I steeled myself, therefore, to make a break - and things went well and easily when I arranged to do an English Literature Masters Degree by research at University College, Durham.

The experience was, on the whole, very good; and I ended up doing a lot of philosophy, and it launched a parallel to my academic career - in journalism, and humanities work - but I can also see that I did not do then (in that one year in Durham) what I was supposed to have done, and for which I received many synchronicitous hints and nudges: I did not become a real Christian (nothing like).

But I only became a very relativistic, postmodern, 'cultural' kind of 'Christian'/ agnostic - such that I would more often look at church architecture, sporadically attend choral evensong, later got married in a church, etc; but not any kind of Christian, not with a faith, not such that it made any significant difference to my real life. And as late as the late 1990s I spoke in a public debate about how Christianity was unnecessary (made obsolete by Darwin etc).

Indeed, this dire spiritual state continued for another TWO DECADES!

So, friends getting cool jobs changed my life - but did not change it in the way it was meant to change it, nor in any deep or essential fashion.   

Thursday, 13 October 2016

Beyond secular conspiracy theories towards Christian recognition of spiritual warfare

Conspiracy theorists are correct in that there is an evil global cabal - but incorrect concerning the motivation of this cabal.

We live in a state of spiritual warfare - and to my mind it is intensifying palpably. I find it increasingly strange to see so many people going-about-their-business and apparently unaware of the momentous changes that are afoot, and indeed obvious.

(e.g. There has never in my lifespan been a time in which the elites behind the Western Powers seem so eager to trigger and escalate a major physical war; and with the flimsiest and least convincing of excuses.)

Of course, modern Western populations are only semi-human in their mass perceptions and responses - since they lack the stable centre of religion, and are metaphysically incoherent; they live inside an artificial and distorted world; and their minds are continually filled-with and distracted-by lying nonsense - all of this in an unprecedented fashion and degree.
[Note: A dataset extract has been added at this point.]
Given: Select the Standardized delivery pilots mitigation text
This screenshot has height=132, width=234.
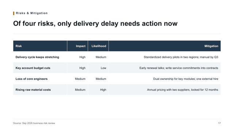Looking at the screenshot, I should [181, 57].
So, the true agenda of evil is not just beyond their belief, but beyond their comprehension - lacking God, they cannot recognise nor understand the nature of evil (and are, indeed, inclined to deny its truth and rationality).

So, the conspiracy theorists are correct to recognise a malign will behind the main events of the world - and this enables them to function in a more realistic way despite the official illusions, as compared with the mainstream of duped and deluded people (including especially, it must be said, the liberal intellectuals - whose disconnect from reality is probably the most extreme ever by any group in the whole of human history); but they are wrong abut what the conspiracy are aiming-at.

Secular people regard evil in terms of human suffering on one side, motivated by pleasure (and its proxies of sex, power, wealth etc) on the other hand - and they assume that that is what the conspiracy are aiming-at - i.e. misery for us, pleasure for them...

Christians should know better that purposive evil ultimately aims at the damnation of souls for eternity, not the torment of people on earth (although of course demons like that too).

So Christians need to accept the basic stance, the basic assumptions concerning evil elites and their motivations, from the conspiracy theorists; but go beyond this to full recognition of the aims of spiritual warfare.

But if you do this, if you adopt this correct Christian interpretative stance - you will very likely find yourself pretty much on your own - you won't find much in the way of media such as books, web sites or even social groups to help explain and support you in this stance.

You will need to work things out for yourself... So be it.